¹⁸

1K 109 114
                                    

Dress - Taylor swift

>< >< ><

21:14

plastik bardaklardan içilen bira, olur olmadık her köşede yiyişen çiftler, yüksek sesle çalan rastgele şarkılar... klasik bir parti.

reo'nun standartlarına göre olmadığı kesindi ama arkadaşlarına uyum sağlamaya çalıştığı için böyle partilere de alışmıştı.

zihni yeterince doluyken üstüne böyle kalabalık bir ortamda bulunmak şuan isteyeceği son şeydi. sırf chigiri'nin hazırlığı boşa gitmesin hevesi kırılmasın diye gelmişti.

bir saattir tanıdığı tanımadığı bir çok kişi gelip doğum gününü kutlayıp boş sohbetlerde bulunuyordu.

gerçekten hiç havasında değildi. görmek istediği tek kişide hala görünürde yoktu. seishiro.

o gelene kadar boş bir odaya çekilip orada bekleyebilirdi. arkadaşlarına görünmeden nasıl sıvışıcağını düşünürken boştaki eline bir el dolandı.

reo'yu kalabalıktan uzak bir köşeye doğru sürüklemeye başladı.

tanıdık bir el, tanıdık bir sırt, tanıdık beyaz saçlar.

"na- seishiro?" sesinden ne kadar mutlu olduğu bariz bir şekilde belliydi.

"sıkılmış göründüğün için seni sessiz bir köşeye kaçırıyorum." seishiro önden yürürken arkasına dönüp hafif bir tebessümle reo'ya baktı.

"soldan ilk oda chigiri'nin."

"peki." odaya girince seishiro kapıyı kapatıp kilidi çevirdi.

"tam zamanında geldin bende tam-" reo, seishiro onu kapı ile arasına sıkıştırmadan önce cümlesini tamamlamasına fırsat vermeden reo'nun boynunu öpmek için eğildi.

"özledim." diye fısıldadı. boynundan omzuna doğru öpücüklerden bir yol çizdi. "harika görünüyorsun."

öpücükleri ıslak hale gelirken mor saçlının nefesinin kesilmesini zevkle dinledi.

"sei, ne yapıyorsun?"

seishiro bir şeyler mırıldandı ve reo'nun tişörtünü sıyırıp köprücük kemiğini emmek için biraz daha aşağı indi.

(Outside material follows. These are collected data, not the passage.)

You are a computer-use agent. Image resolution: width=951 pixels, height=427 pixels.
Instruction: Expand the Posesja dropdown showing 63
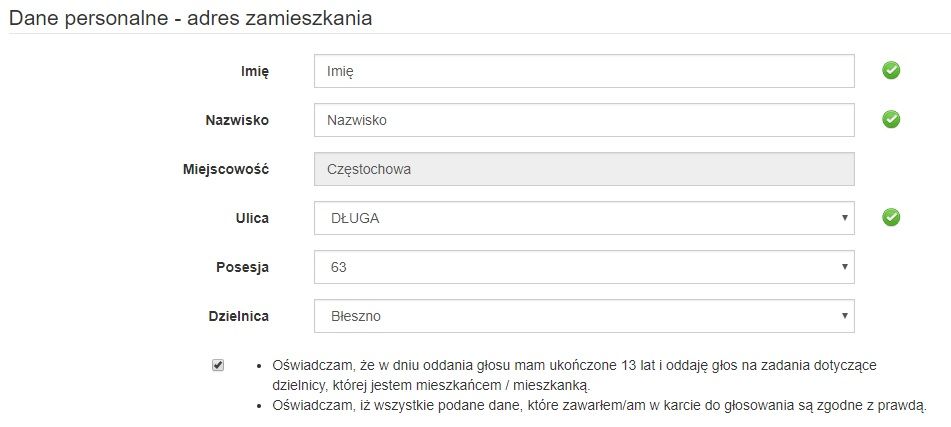point(583,267)
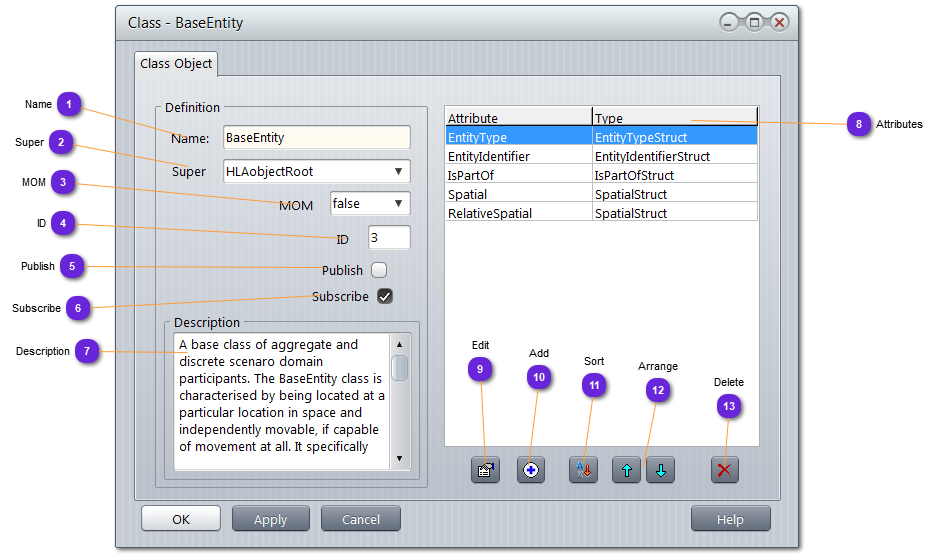Click the Cancel button
Image resolution: width=939 pixels, height=557 pixels.
(x=361, y=519)
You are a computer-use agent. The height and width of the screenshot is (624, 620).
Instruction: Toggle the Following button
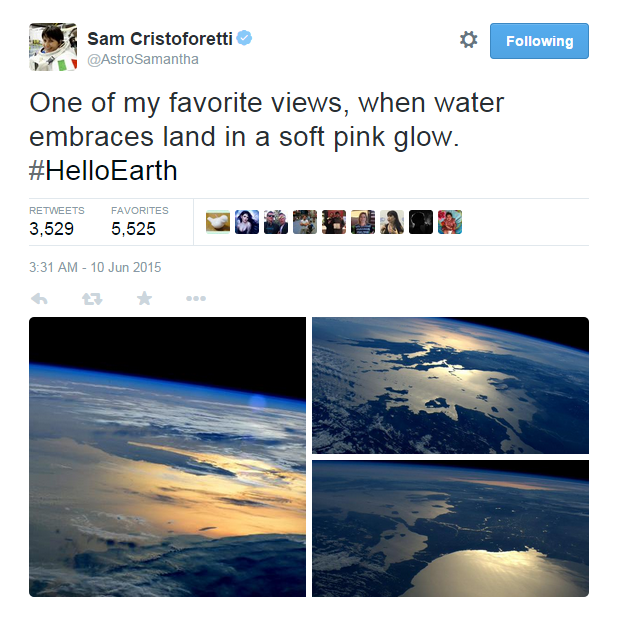tap(539, 41)
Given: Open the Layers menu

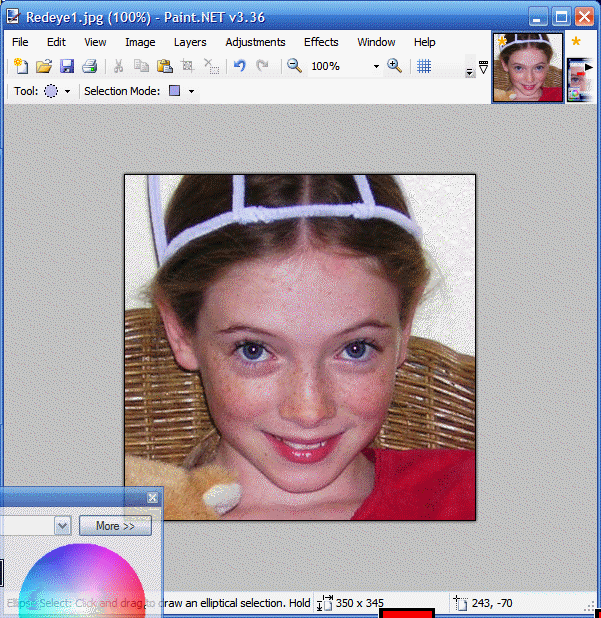Looking at the screenshot, I should 190,42.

iz bırakacak kadar sert şekilde emmeye başlayınca, reo seishiro'yu durdurmak zorunda kaldı.

"iz kalabilir, biri görürse sorun olur." istemeyerek de olsa söyledi. sonuçta hâla bir sevgilisi vardı.

seishiro bir pop sesi ile uzaklaştı ve reo'ya baktı. o da bu durumdan pek memnun değildi elbette ama birbirlerinden uzak kalmaya da tahammül edemiyorlardı.

"aslında başka bir şey giymeyi düşünüyordum, eminim çok hoşuna giderdi." gözlerini yere indirip çekingence söyledi.

"neden giymedin?" ellerini reo'nun yüzünü yerleştirip yanaklarını okşamaya başladı.

"transparandı, dün bıraktığın izleri makyajla kapattım ama yine de emin olamadım belki görünür diye."

"hadi gidelim o zaman görmek istiyorum." ciddiyetle söyledi.

"benim için düzenlenen partiden bu kadar erken ayrılmam hoş olmaz." reo kahkaha atarken bir yandan da ellerini seishiro'nun boynuna dolayıp ensesinde ki saçlarla oynamaya başladı.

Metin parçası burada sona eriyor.